快風丸

俺の船に乗らないか。

トラウト・マスク・レプリカ

2012-02-23 00:35:51 | Weblog

 キャプテン・ビーフハート、なんとなく名前の語感から、いわゆるアメリカンロック、

そう、ブルーススプリングスティーンとか、ヒューイルイスとか、ケニーロギンスみたいな

ものと思っていた。まったくデタラメなカン違い。

 これを聞いてみようと思ったのは、数年前、子供を歯医者につれて行った待合室で、

GQジャパンだっとと思うが、雑誌の特集で、「親子で聞きたい音楽」だった。

やっぱりアメリカンロックをイメージした。

なので、このマヌケなジャケットも、そのユルさを想像させることを助長した。

 「型にはまらない」って、音楽のみならず、芸術全般でよく使われる表現ではあるが、

これは、「はめる型すらない」。

 楽器は、奏でるものではなく、鳴らすモノなのだ。歌っているのではなく吠えているのだ。
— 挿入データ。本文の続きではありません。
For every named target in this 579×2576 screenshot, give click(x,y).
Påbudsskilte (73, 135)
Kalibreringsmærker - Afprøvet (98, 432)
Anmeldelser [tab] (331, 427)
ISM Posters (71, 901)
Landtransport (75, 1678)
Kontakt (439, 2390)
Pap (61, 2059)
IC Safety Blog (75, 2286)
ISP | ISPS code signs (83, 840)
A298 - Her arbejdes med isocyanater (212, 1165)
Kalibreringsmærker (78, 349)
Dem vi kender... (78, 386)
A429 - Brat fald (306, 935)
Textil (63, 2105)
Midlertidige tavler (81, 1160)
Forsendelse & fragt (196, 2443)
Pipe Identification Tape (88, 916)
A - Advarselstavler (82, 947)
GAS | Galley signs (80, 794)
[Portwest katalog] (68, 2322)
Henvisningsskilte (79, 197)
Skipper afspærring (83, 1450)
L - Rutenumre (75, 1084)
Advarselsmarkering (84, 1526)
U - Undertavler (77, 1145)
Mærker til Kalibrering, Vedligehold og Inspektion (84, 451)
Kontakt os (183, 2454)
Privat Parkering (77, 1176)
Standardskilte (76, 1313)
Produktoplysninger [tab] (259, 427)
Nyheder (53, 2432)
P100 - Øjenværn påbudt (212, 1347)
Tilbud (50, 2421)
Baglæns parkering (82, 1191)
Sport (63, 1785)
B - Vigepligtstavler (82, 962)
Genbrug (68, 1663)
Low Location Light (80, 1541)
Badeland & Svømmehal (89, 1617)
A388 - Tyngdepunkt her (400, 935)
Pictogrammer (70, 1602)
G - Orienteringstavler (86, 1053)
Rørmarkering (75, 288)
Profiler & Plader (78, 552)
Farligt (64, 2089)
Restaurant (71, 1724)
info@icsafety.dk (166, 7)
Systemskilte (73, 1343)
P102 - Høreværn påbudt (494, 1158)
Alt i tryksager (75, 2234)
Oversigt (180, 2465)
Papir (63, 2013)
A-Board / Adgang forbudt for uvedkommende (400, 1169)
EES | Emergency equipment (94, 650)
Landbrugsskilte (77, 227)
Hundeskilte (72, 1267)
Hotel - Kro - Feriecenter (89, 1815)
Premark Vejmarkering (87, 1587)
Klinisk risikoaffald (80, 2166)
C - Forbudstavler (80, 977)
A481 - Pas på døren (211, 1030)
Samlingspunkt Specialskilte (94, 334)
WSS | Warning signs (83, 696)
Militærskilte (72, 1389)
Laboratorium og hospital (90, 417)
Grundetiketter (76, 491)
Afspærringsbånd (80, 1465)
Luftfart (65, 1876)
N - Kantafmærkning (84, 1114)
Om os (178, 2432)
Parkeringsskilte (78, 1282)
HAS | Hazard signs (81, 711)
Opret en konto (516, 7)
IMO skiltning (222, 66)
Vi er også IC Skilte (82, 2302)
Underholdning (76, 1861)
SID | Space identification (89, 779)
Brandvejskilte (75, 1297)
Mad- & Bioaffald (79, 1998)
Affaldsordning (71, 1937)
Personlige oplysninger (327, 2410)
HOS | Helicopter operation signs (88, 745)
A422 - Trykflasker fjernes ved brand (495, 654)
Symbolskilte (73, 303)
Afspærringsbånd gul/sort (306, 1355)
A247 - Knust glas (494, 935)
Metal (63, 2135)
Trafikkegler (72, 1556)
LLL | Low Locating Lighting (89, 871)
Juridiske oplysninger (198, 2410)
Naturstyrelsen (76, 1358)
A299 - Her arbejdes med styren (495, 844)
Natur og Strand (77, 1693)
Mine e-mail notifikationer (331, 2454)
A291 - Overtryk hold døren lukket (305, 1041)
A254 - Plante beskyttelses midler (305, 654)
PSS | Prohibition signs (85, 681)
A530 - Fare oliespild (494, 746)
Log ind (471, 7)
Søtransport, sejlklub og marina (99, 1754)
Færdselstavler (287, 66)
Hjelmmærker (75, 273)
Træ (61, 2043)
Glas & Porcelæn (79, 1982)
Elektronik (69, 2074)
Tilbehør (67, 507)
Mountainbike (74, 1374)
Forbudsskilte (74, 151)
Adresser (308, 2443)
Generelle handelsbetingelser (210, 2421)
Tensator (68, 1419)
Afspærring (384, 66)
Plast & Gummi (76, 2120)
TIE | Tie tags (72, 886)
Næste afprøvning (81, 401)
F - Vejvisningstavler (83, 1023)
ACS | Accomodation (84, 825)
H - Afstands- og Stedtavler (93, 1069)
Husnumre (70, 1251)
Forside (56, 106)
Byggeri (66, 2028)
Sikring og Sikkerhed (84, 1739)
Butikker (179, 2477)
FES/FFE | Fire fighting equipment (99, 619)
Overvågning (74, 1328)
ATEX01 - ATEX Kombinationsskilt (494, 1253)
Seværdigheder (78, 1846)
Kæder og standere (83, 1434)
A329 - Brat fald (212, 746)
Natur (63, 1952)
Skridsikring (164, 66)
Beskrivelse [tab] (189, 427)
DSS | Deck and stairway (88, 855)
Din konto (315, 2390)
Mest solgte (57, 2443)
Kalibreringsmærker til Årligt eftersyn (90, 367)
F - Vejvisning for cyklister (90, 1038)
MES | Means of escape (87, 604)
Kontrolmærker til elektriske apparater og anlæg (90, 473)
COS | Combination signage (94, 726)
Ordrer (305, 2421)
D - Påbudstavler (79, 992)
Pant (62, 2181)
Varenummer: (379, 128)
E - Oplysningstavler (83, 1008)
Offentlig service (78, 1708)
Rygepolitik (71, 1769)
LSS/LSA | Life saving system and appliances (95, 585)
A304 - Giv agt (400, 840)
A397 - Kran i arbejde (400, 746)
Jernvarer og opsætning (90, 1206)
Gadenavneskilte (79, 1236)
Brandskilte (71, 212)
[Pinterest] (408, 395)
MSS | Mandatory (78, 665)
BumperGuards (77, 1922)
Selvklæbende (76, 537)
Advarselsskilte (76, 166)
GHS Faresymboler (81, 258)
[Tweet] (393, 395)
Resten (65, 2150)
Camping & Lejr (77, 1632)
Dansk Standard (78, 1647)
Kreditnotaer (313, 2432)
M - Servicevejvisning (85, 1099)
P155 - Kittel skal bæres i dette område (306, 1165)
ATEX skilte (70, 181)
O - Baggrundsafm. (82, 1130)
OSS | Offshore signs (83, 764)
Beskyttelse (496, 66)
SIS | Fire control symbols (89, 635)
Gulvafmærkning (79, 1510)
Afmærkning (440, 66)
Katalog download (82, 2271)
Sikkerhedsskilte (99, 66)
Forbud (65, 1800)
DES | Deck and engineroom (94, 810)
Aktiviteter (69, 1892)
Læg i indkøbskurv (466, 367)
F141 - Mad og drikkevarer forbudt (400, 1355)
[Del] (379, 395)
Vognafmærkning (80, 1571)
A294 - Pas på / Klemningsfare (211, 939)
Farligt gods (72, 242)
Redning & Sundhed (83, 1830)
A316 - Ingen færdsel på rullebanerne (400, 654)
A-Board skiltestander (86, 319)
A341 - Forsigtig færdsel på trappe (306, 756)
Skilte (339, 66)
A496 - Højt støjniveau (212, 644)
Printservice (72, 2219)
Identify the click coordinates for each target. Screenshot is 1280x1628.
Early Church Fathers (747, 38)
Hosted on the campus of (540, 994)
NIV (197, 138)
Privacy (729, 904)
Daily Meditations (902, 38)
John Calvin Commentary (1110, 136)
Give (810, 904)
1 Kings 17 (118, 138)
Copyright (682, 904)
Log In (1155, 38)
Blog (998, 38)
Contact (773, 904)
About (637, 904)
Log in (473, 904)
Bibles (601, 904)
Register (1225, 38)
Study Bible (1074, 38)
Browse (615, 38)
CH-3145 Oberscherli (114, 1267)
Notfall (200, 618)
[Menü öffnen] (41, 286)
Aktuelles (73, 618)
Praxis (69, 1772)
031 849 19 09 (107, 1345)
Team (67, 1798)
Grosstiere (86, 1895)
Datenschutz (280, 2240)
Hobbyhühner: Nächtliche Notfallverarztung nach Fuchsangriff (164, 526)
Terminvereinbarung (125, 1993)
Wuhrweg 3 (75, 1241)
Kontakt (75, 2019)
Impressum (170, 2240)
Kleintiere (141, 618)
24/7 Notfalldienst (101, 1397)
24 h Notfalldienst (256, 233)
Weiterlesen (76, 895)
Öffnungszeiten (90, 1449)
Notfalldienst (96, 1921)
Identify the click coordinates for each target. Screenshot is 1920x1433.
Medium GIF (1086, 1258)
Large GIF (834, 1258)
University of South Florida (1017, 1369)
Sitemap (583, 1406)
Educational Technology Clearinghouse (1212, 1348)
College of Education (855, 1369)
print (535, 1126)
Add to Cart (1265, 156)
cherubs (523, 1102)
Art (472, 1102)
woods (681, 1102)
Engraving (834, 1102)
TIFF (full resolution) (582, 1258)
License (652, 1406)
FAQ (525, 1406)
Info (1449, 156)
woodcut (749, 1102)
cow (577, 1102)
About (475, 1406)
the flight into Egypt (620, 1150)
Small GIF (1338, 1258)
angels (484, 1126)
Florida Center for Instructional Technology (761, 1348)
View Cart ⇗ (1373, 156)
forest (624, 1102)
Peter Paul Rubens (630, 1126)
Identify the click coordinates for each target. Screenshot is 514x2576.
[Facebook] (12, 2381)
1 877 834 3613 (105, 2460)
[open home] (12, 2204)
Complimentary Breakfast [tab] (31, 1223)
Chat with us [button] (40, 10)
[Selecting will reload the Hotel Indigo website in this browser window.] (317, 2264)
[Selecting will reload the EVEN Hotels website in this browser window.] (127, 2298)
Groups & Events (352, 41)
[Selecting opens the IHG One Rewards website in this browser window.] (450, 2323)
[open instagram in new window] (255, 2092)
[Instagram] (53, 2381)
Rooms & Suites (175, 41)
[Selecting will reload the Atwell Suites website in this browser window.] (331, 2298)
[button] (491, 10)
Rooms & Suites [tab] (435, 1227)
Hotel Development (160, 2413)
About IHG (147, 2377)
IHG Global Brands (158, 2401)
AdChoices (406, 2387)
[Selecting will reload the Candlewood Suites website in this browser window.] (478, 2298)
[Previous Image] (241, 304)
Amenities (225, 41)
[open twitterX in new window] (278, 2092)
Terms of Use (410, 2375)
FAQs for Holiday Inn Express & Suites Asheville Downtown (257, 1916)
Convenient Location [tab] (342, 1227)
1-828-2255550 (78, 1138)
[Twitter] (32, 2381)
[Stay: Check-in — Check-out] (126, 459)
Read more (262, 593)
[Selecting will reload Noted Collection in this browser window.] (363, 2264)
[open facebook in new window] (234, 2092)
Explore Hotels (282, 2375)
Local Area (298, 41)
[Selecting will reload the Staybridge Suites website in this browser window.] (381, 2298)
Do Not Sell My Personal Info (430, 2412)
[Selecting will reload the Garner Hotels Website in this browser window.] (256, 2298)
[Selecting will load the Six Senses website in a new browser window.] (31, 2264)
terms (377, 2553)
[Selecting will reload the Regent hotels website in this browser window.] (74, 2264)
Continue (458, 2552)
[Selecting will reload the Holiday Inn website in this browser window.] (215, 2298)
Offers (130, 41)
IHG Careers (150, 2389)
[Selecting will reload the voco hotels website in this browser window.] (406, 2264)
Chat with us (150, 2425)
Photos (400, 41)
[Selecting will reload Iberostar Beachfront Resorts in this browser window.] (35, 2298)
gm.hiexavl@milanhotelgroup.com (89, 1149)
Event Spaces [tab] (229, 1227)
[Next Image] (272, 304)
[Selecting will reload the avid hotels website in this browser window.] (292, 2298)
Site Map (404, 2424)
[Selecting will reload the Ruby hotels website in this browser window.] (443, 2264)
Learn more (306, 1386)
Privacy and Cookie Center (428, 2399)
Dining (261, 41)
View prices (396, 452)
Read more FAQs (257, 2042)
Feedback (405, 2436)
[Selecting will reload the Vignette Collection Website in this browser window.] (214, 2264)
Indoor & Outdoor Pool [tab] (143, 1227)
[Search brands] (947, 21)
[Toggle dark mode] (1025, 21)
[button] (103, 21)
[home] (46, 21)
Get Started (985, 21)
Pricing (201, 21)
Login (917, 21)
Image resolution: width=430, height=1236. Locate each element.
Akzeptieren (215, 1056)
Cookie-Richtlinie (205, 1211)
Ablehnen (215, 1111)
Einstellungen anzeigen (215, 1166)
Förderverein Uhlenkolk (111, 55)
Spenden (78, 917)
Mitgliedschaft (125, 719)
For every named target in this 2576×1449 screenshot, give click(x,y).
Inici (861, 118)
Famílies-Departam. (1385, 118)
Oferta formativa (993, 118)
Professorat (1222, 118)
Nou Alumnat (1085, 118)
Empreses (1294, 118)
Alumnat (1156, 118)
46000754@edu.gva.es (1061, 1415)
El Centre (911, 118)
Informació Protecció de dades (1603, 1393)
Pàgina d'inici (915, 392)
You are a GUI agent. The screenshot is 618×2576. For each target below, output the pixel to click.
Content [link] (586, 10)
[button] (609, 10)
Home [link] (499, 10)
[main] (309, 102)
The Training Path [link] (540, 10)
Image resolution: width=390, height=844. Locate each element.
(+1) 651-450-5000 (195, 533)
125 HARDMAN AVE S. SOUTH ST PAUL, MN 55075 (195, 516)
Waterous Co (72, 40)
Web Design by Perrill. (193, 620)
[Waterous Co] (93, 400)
優しい、癒される音楽ではない。激しく、乱暴な音。では、なぜ「親子で聞きたい」のか。

それは、創造性だと理解した。過去や既成を無いものとし、この時点から、できることをやる。

最初は、バラバラでめちゃくちゃな演奏に聞こえる。しかし、それぞれの音は、ぶつかり合い

ながら、調和し、響きあう。調和とは、なれあいではなく、本来、こういうものだ。美しい。

岡本太郎の言う、「キレイなものはダメなんだ。美しいとキレイは違うんだ。」 その音がする。

 何度でも、聞くたびに新しい。得難い音楽である。